Nature Structural & Molecular Biology pp 963-967

Many antibiotics kill bacteria by weakening their cell walls. However, some bacteria are finding ways to prevent the destructive action of the antibiotics, and drug-resistant pathogens have become an increasingly critical public health issue. Nisin is one promising antibiotic in the battle against drug-resistant bacteria. A report in the October issue of Nature Structural & Molecular Biology reveals how nisin binds to a portion of lipid II, an essential component of the cell wall. Understanding this interaction could facilitate the design of new antibiotics.

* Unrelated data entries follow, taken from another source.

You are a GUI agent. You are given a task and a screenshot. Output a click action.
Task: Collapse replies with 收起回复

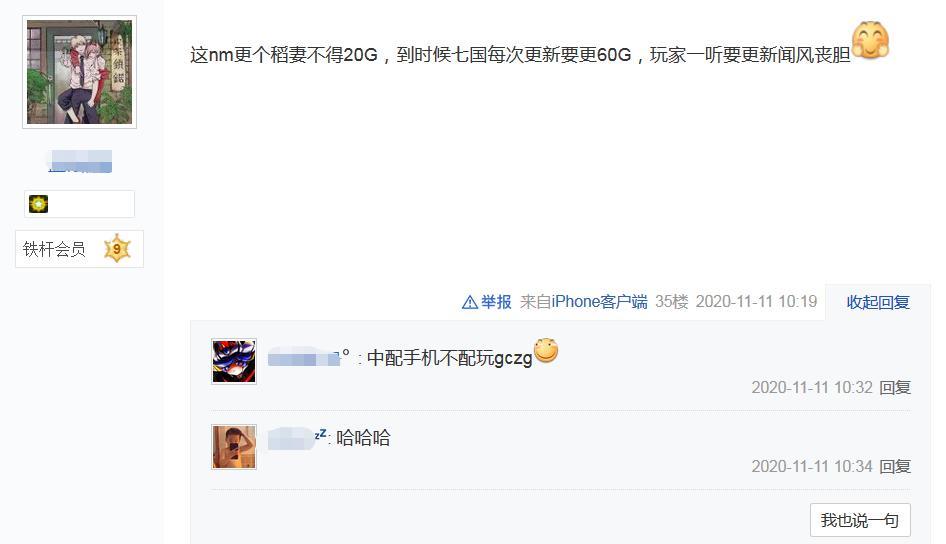(878, 302)
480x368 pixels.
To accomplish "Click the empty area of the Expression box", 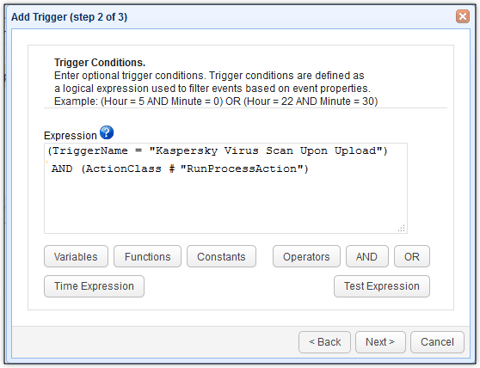I will [x=225, y=205].
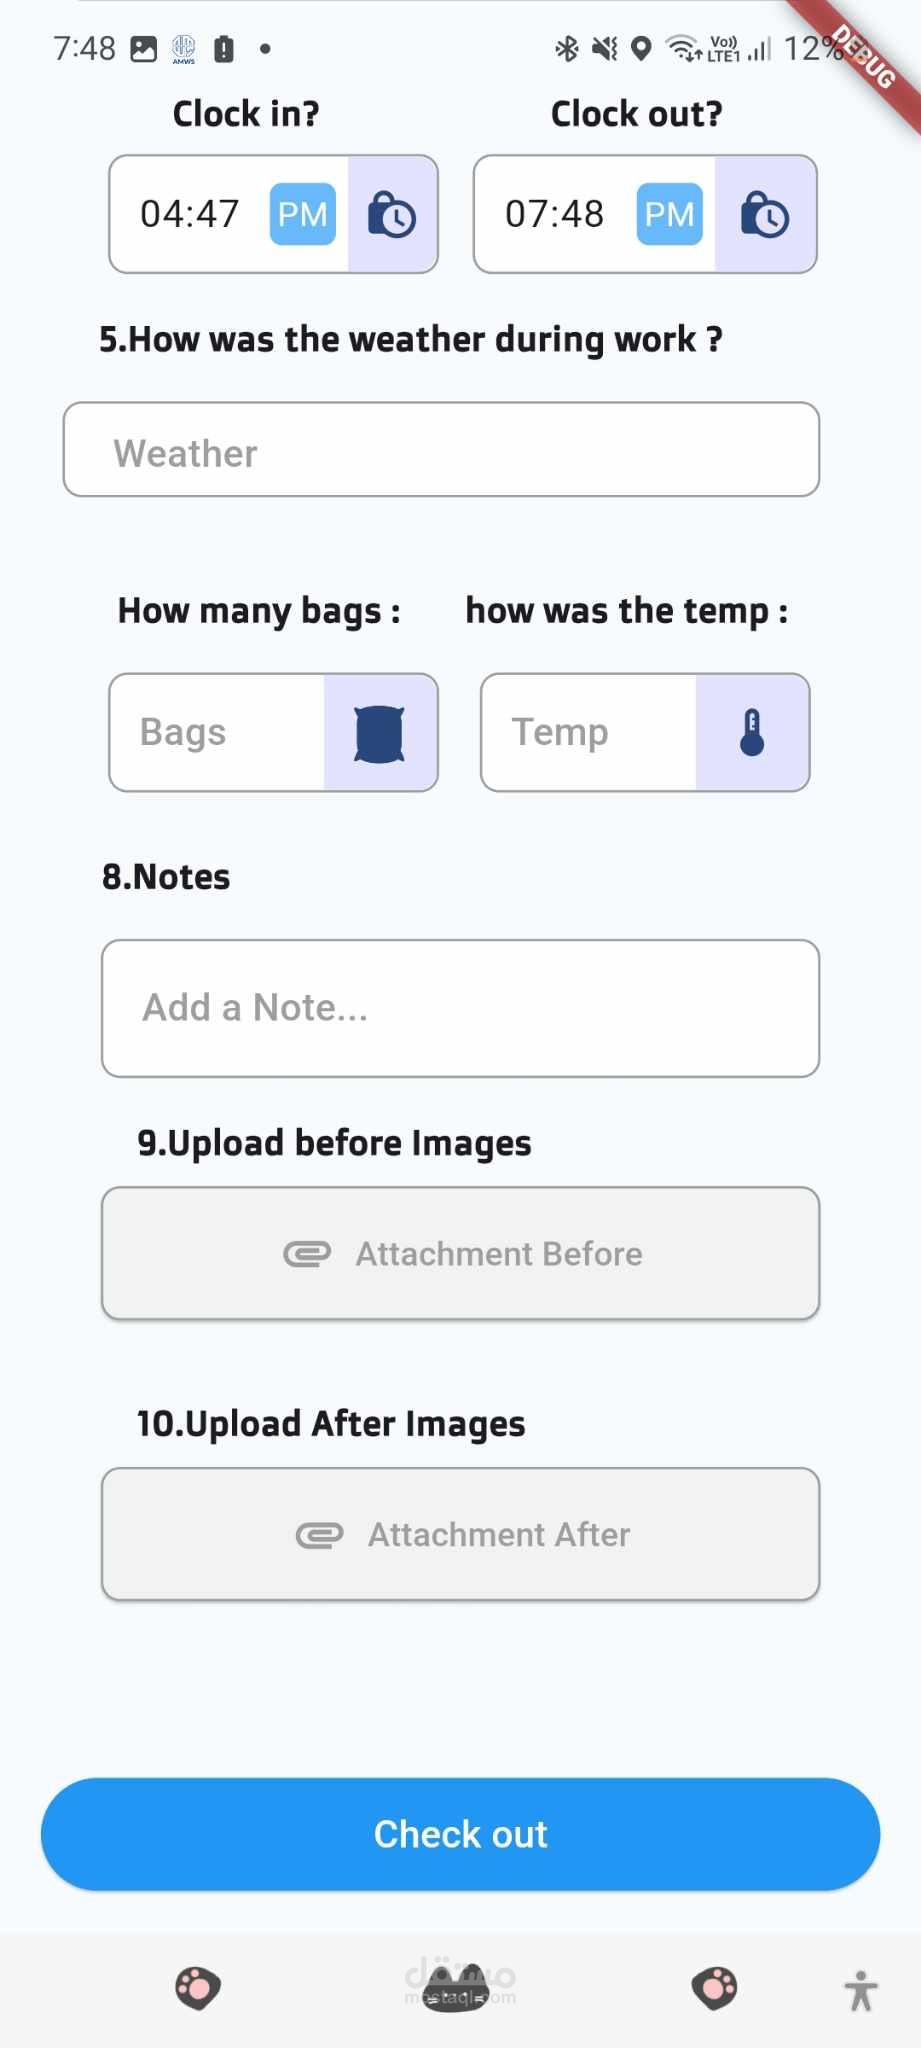Tap the Attachment Before upload button

460,1254
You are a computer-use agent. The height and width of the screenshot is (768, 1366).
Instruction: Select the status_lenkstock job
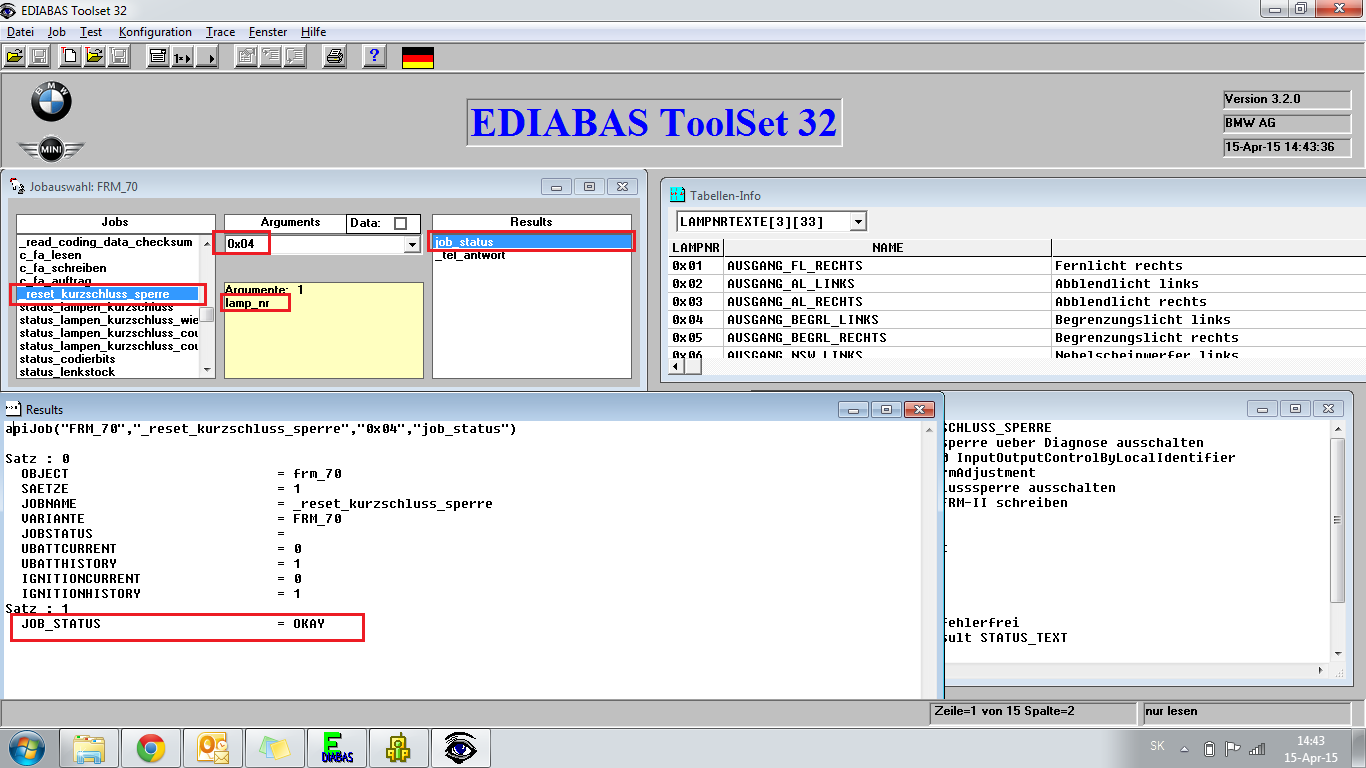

Nisin is a naturally occurring antibiotic and a commonly used food preservative. It is a promising candidate for antibiotic therapy because it is active at lower concentrations than other naturally occurring antibiotics and is not toxic to humans. Kaptein and colleagues (Utrecht University, The Netherlands) report the solution structure of the complex of nisin bound to a variant of lipid II. The structure reveals that the antibiotic forms a cage-like structure enclosing the cell wall component. The authors suggest that this structure may lead to the formation of a nisin pore on the cell surface, thereby explaining its activity.

Overprescription of antibiotics has contributed to an emergence of drug-resistant bacteria and the need to develop novel antibiotic agents has become urgent. About 70 percent of bacteria that cause hospital infections are resistant to at least one of the drugs most commonly used to treat infections. Some bacteria are resistant to all approved antibiotics. The structure described by Kaptein and colleagues may provide the template for the design of novel or improved antibiotics.